▸ Source material
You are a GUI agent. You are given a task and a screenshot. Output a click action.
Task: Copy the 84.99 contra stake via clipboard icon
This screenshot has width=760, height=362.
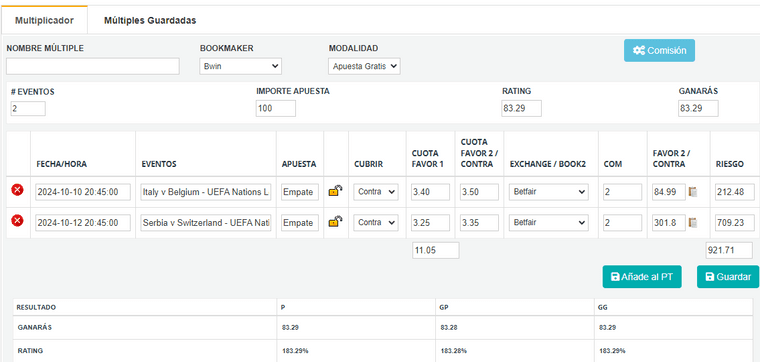(693, 192)
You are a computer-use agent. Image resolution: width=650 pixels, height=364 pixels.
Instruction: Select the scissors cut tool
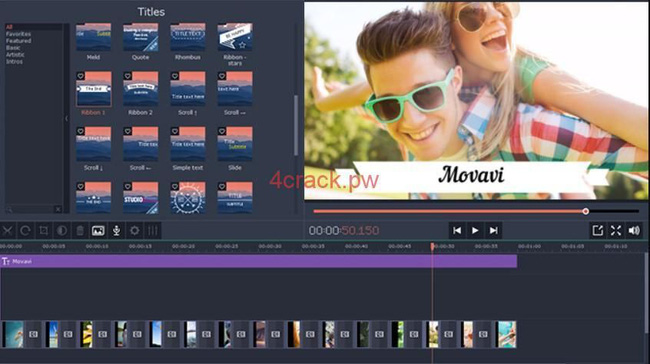(7, 231)
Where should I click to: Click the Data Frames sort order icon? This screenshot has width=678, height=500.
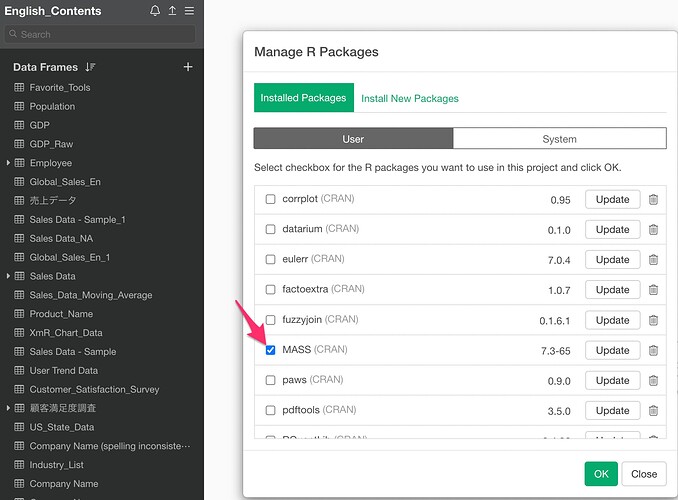90,67
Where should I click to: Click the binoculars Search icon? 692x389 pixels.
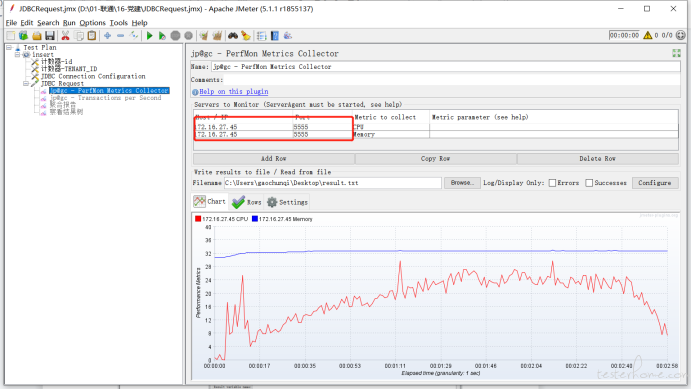233,36
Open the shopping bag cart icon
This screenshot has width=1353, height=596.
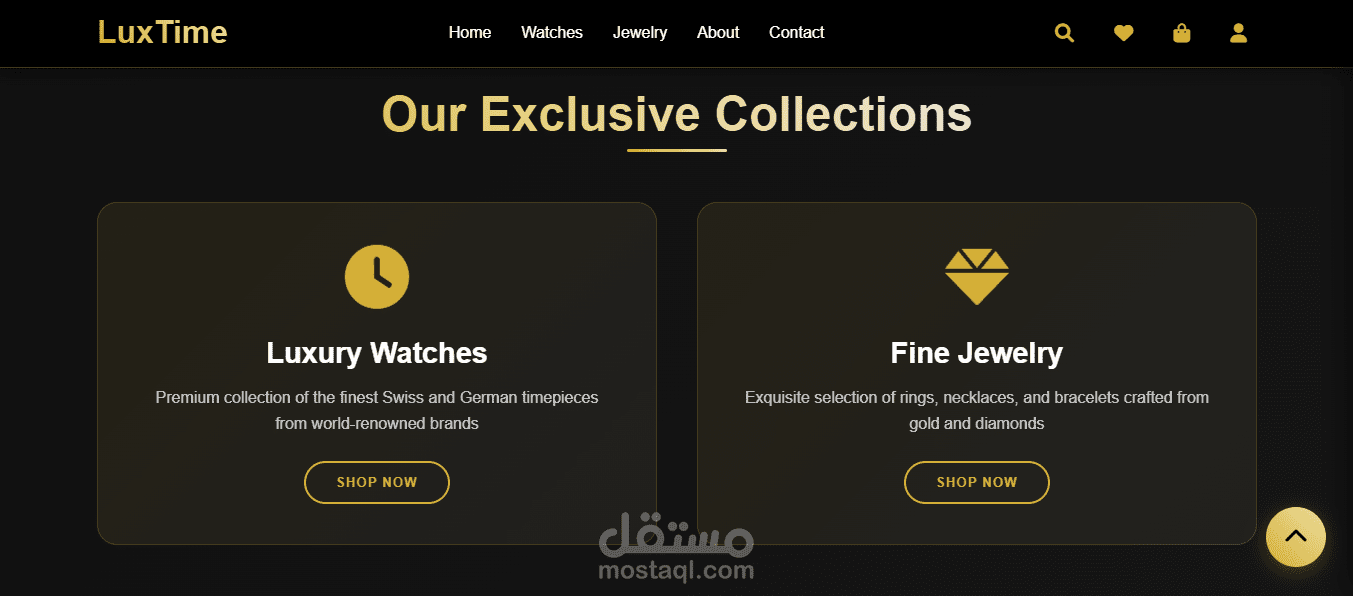1181,33
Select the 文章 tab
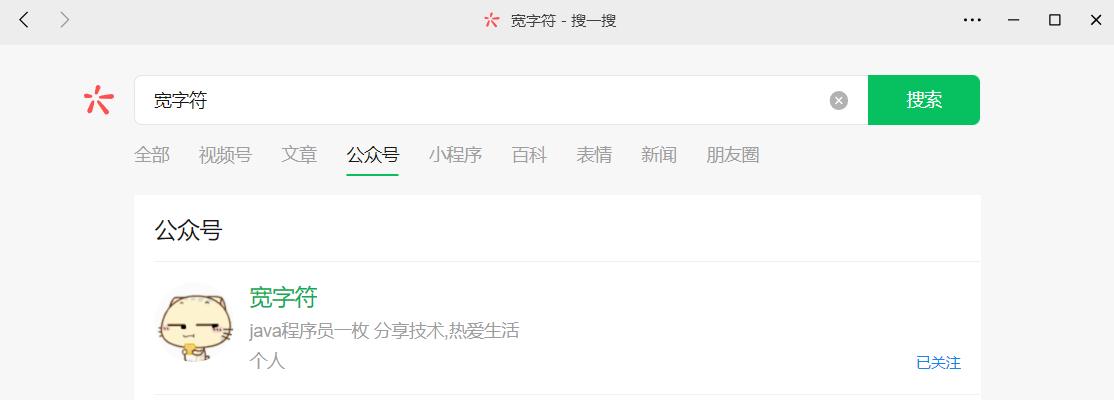Image resolution: width=1114 pixels, height=400 pixels. [299, 155]
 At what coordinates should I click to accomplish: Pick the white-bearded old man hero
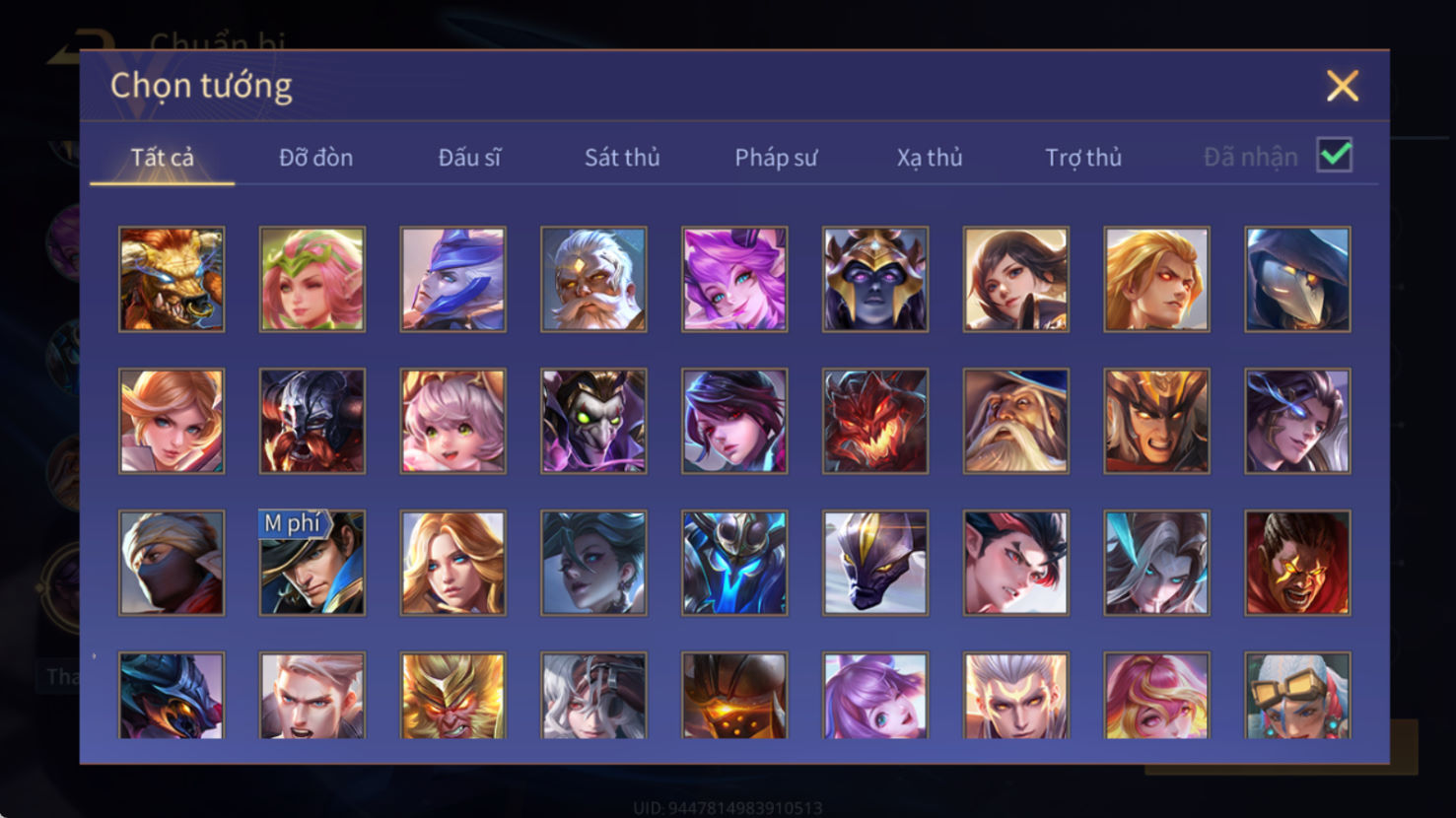tap(593, 279)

▸ Goal of the exercise
Filter the material for the word "agent" and copy each matching line.

▸ Completed task
You are a GUI agent. You are given a task and a screenshot. Output a click action.
You are a computer-use agent. Image resolution: width=650 pixels, height=364 pixels.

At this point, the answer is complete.